What the research is about

Humanity is now producing more food than at any time in its history. The agriculture sector urgently needs to be made more sustainable, however, because the solutions that have increased its productivity throughout the past few centuries are also causing environmental problems in the form of climate change, biodiversity loss, soil degradation and water pollution.

One of the main reasons for this is that people are seeking individual solutions for each problem rather than actually planning the innovation process. The result is that these isolated solutions never produce any new systems in the agriculture sector except under the guiding hand of policymakers.

YA vision for a more sustainable agricultural system

Instead of numerous individual innovations, we need a unified system of innovation that’s geared toward a vision shared by the whole of society. The first thing to do is decide what sustainable agriculture needs to look like, which will determine suitable technologies, business models and policymaking rules.

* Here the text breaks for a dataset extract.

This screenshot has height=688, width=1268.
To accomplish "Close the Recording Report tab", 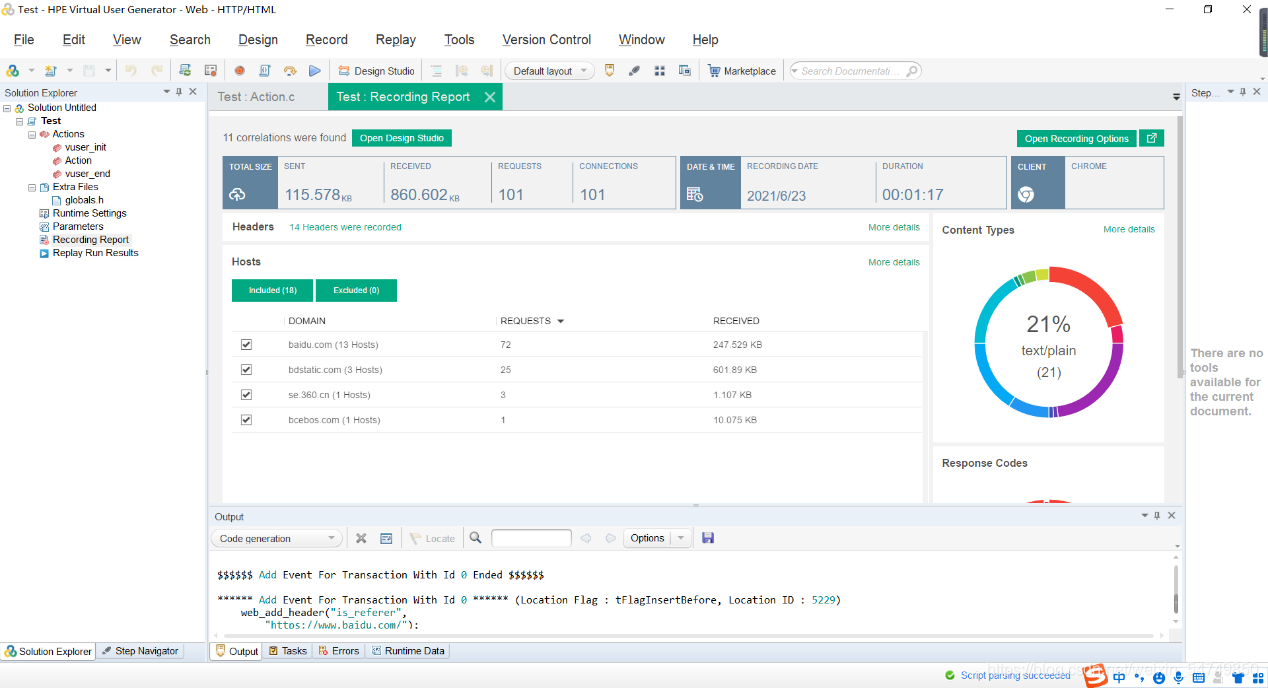I will [489, 97].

It’s important to get all the stakeholders on board and consider both opportunities and risks at an early stage in order to foster areas of potential and avoid negative side effects.

In a paper published in the journal Agricultural Systems, researchers indicate how such a rot-and-branch transformation of Europe’s agriculture industry can succeed.

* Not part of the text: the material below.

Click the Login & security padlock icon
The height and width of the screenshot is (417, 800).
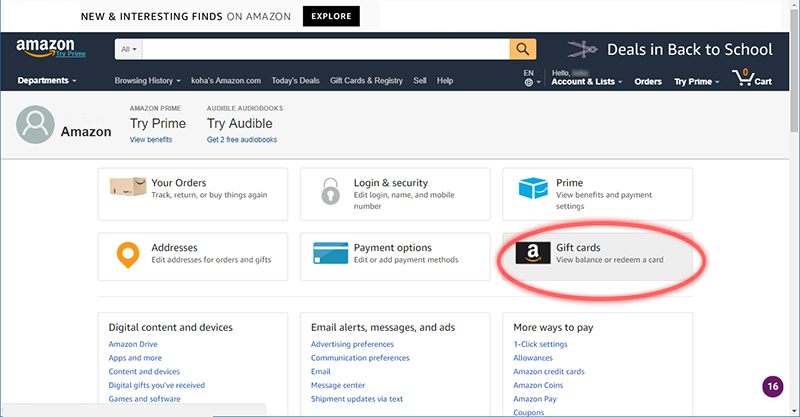[x=329, y=191]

The biggest challenges facing agrotechnology

By far the biggest challenge is to make sustainable agricultural technologies attractive enough for farmers to invest in them. There’s a lot that can be done from a purely technical perspective, but there’ll never be widespread take-up of new technologies if they’re less profitable than existing ones while also being risky to boot.

In other words, policymakers need to create the right environment: strengthening environmental regulations that make environmentally harmful technologies less profitable, increasing the agri-environmental payments that create a financial incentive for green entrepreneurship and forming broad coalitions—especially partnerships with industry—to create new markets and leverage synergy effects.

How policy guidelines need to change

Policy should be made more ambitious but also more straightforward. There’s great discontent among farmers, because there’s too much micromanagement and red tape. Society wants more sustainability, but not at the expense of affordable food. European countries are currently having to invest large sums in a great many areas, such as defense and the energy transition.

So we need policies that are extremely effective while also delivering value for money. And the timing is propitious, because there’s now some high-quality underlying data available—from satellite measurements, drones and sensors on board agricultural machinery—coupled with advances in machine learning and causal inference. It’s never been easier to get a faster and more comprehensive idea of what works, what doesn’t and why.

Five risks of smart farming explained

The first risk is the widespread belief that digital, automated agriculture is automatically more environmentally friendly. Although smart farming offers a lot of opportunities, the innovations it brings can also harm the environment depending on how they’re used. The second risk is that power and profits get concentrated in the hands of a few large corporations.

New technologies could leave small businesses facing a tougher time and accelerate structural change in the agriculture sector. Third, there’s the danger of poor or misguided policymaking. If they’re guided mainly by what’s easy to measure rather than what’s really important, then policy steps might miss the mark.

The fourth risk is that new technologies don’t work as intended. Innovation needs experience and learning, and mistakes will sometimes happen. Plus, technical systems—such as AI-powered robots—can also make the wrong decisions. The fifth risk, and one that’s particularly important, is that technical solutions squeeze out other necessary changes.

New technologies aren’t sufficient on their own to solve the major environmental problems facing agriculture. Less attention risks being paid to mindful consumption or other changes to people’s behavior, for example, if too much hope is being invested in technology.